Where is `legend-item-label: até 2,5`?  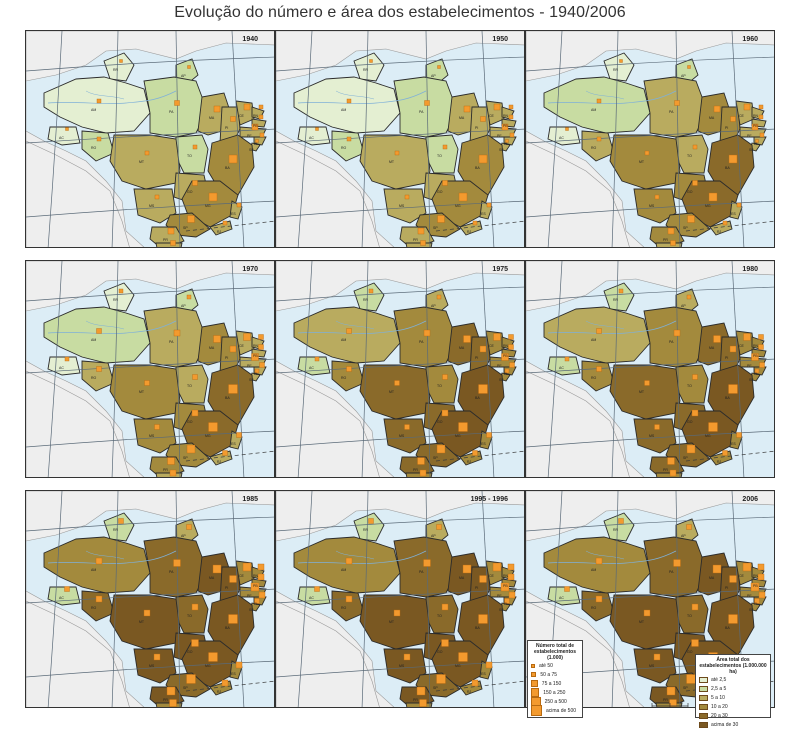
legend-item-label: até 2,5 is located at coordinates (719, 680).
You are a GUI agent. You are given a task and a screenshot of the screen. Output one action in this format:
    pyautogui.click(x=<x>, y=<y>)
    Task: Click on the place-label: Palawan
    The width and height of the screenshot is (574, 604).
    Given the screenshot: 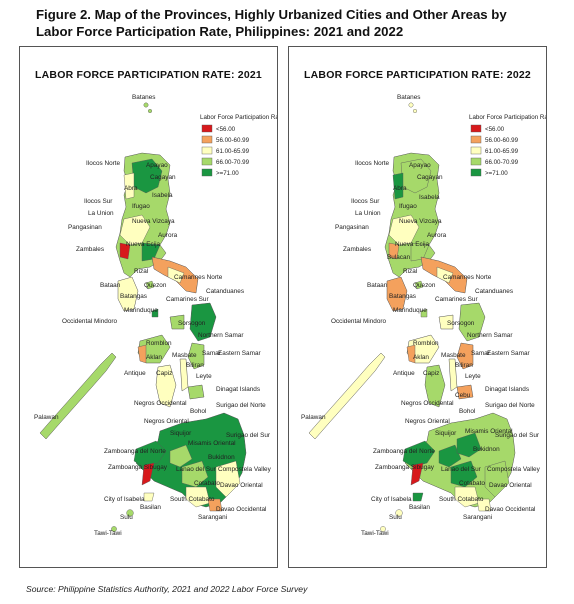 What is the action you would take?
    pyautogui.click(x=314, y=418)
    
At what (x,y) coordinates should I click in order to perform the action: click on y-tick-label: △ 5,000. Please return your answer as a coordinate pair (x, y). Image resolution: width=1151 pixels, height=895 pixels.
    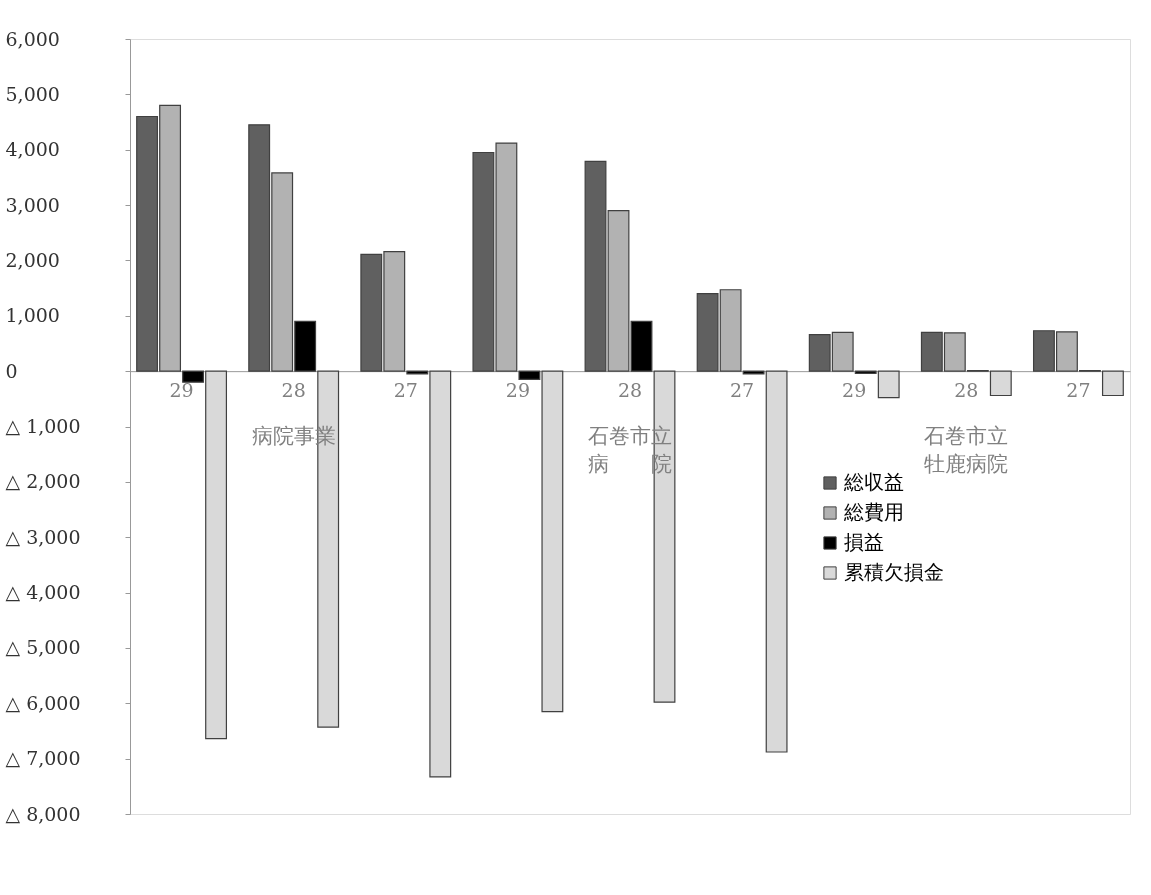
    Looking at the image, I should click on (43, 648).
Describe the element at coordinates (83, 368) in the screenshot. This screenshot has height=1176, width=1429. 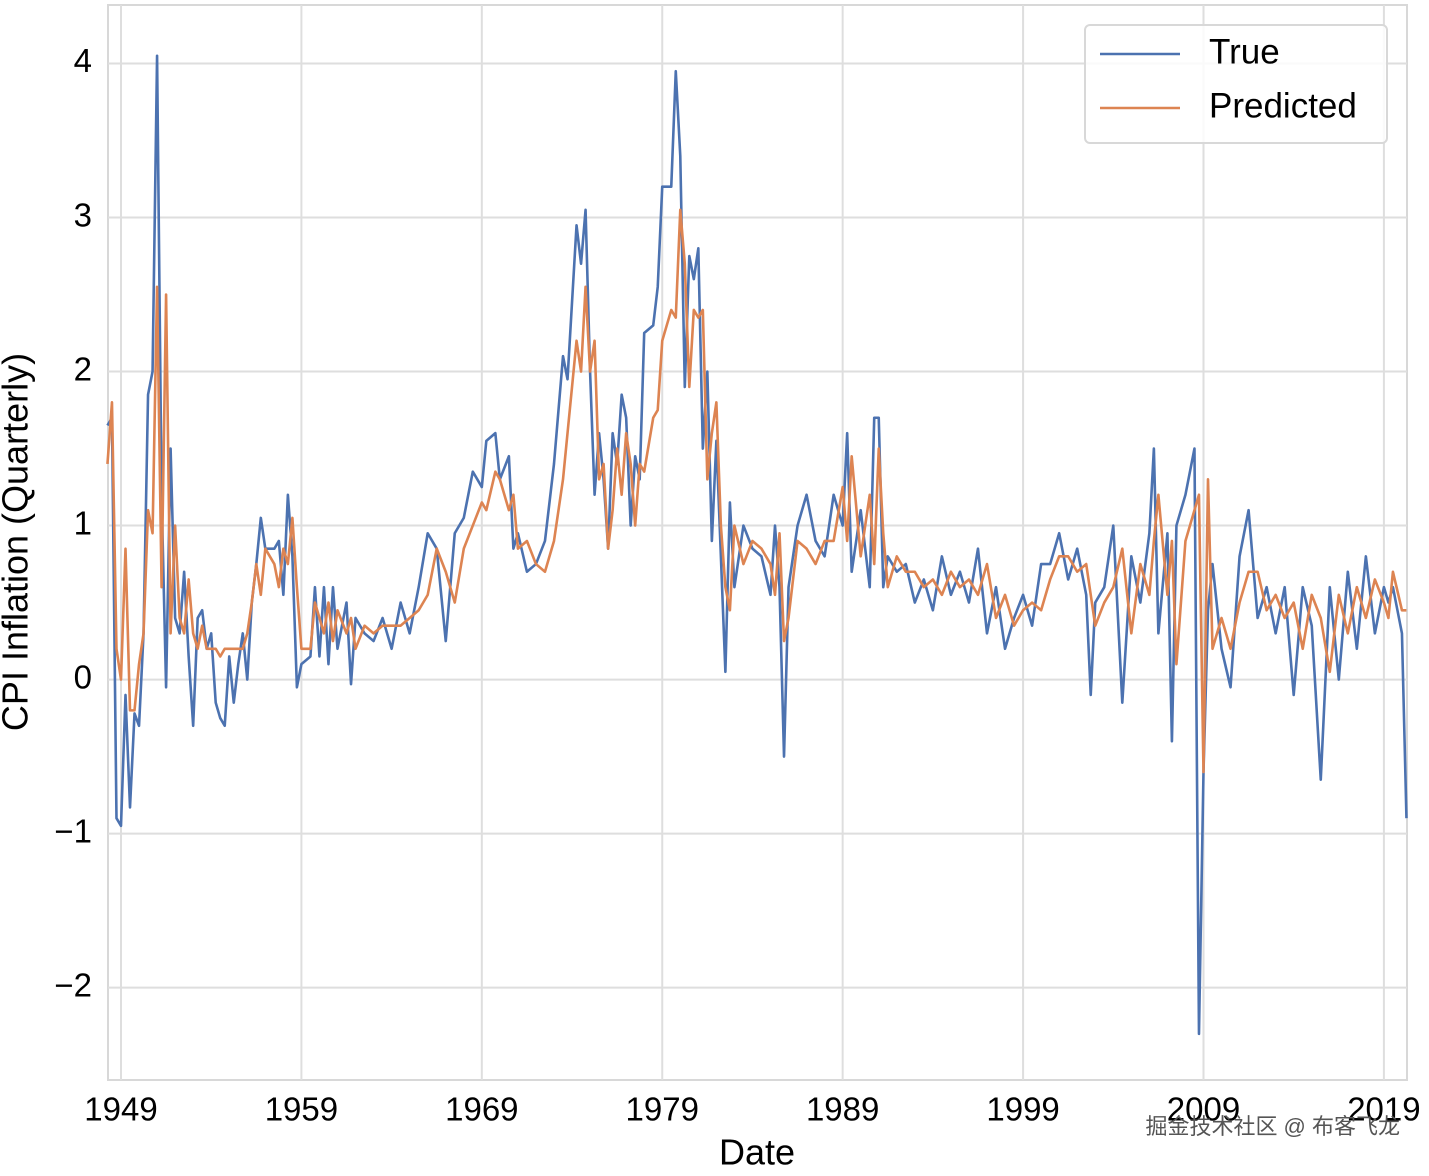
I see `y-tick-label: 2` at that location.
--
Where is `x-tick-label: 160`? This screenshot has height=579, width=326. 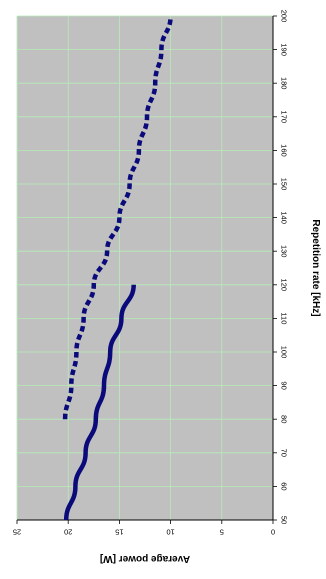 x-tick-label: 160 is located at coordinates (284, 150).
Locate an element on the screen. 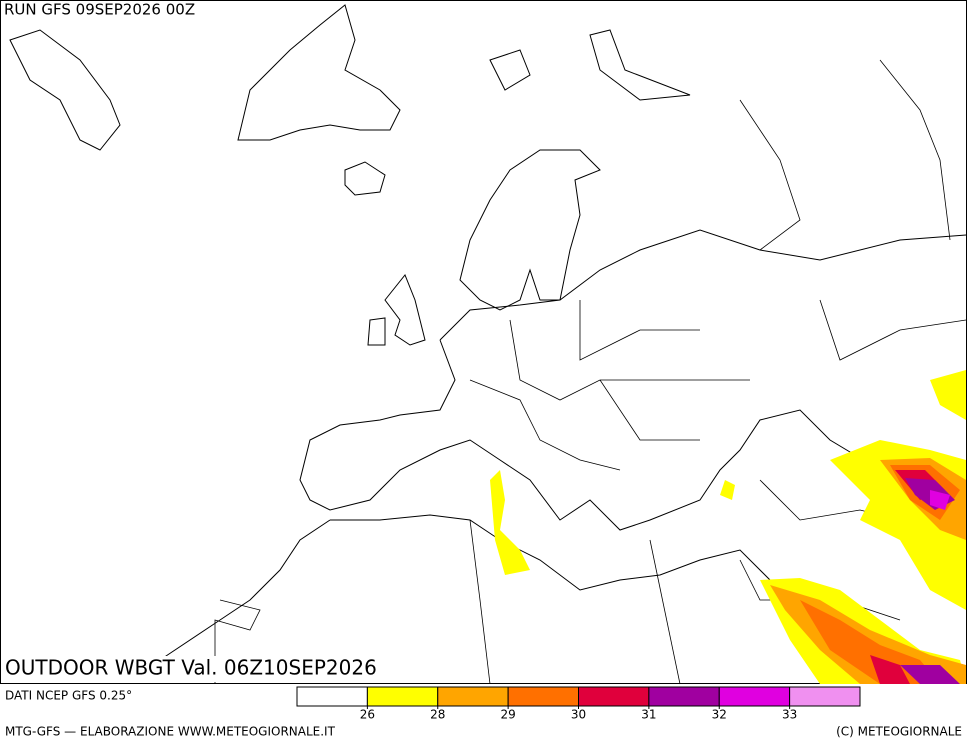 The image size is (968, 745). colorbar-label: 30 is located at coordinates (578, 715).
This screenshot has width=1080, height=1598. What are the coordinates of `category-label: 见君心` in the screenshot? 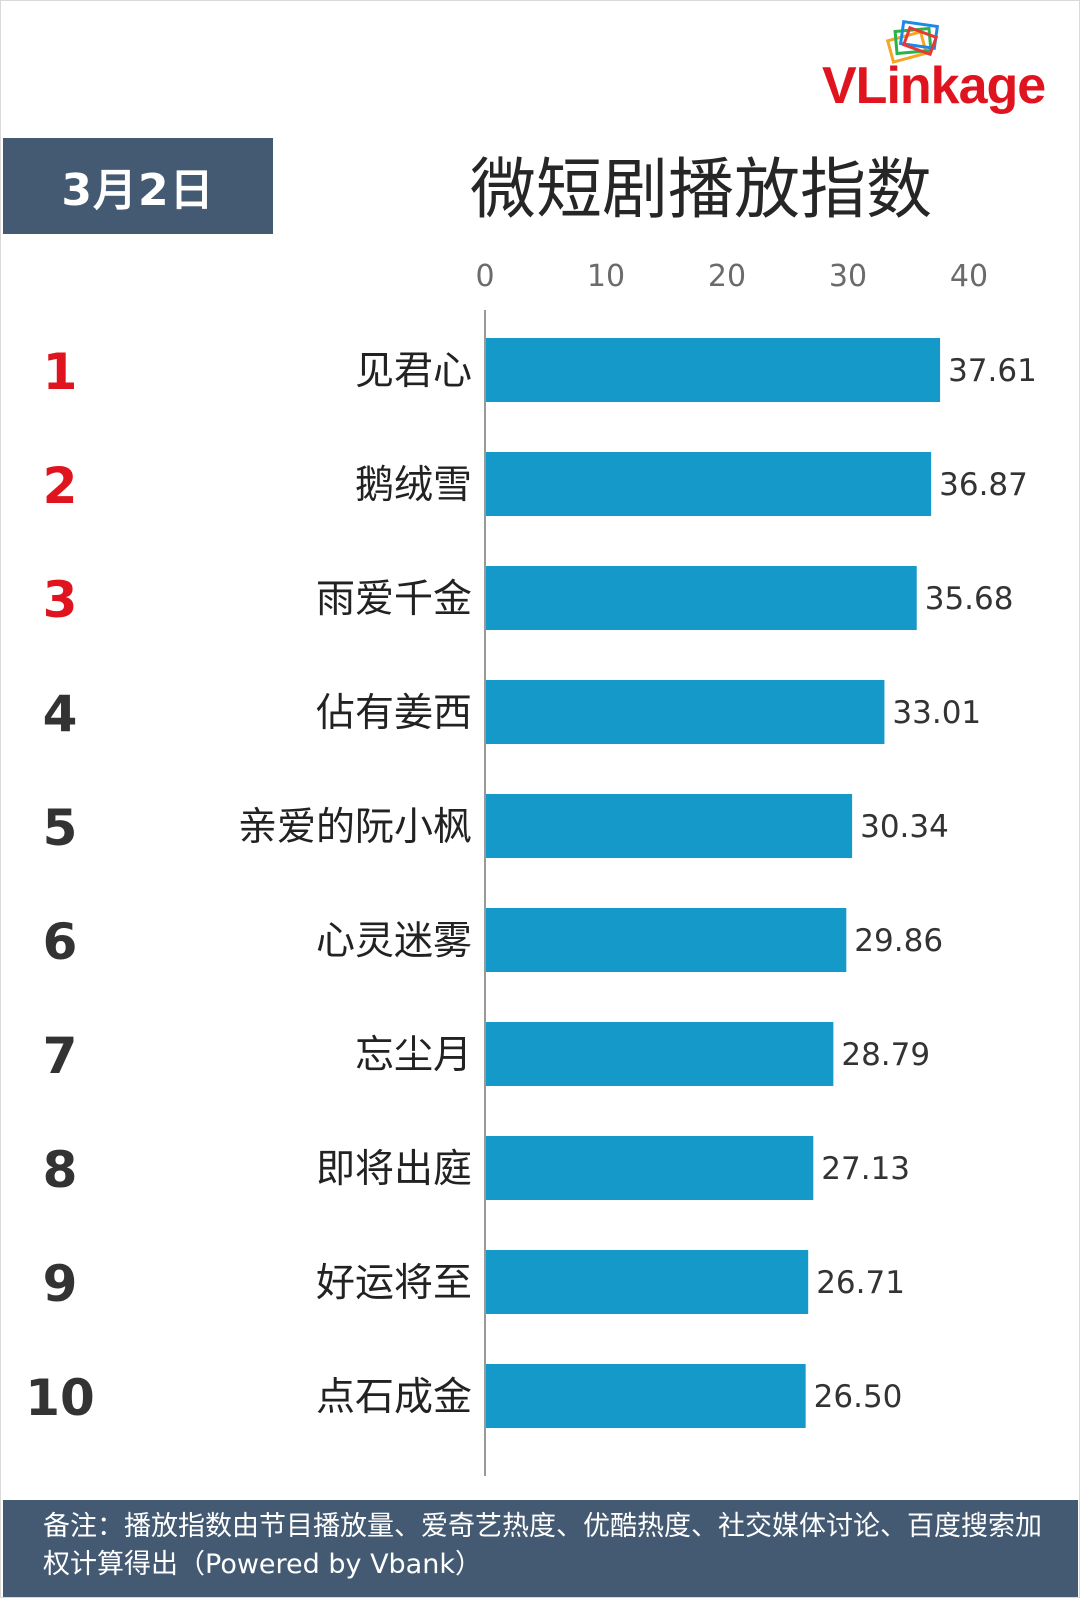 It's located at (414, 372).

- _Instruction_
Transcribe the lines of the items starting at the line containing "At what (x,y)" and ending at the line containing "at that location.", leaving the pictures out.

- _Solution to the exercise_
At what (x,y) coordinates should I click in order to perform the action: click on y-tick-label: △ 5,000. Please return your answer as a coordinate pair (x, y). Image resolution: width=1151 pixels, height=895 pixels.
    Looking at the image, I should click on (43, 648).
Describe the element at coordinates (83, 368) in the screenshot. This screenshot has height=1176, width=1429. 
I see `y-tick-label: 2` at that location.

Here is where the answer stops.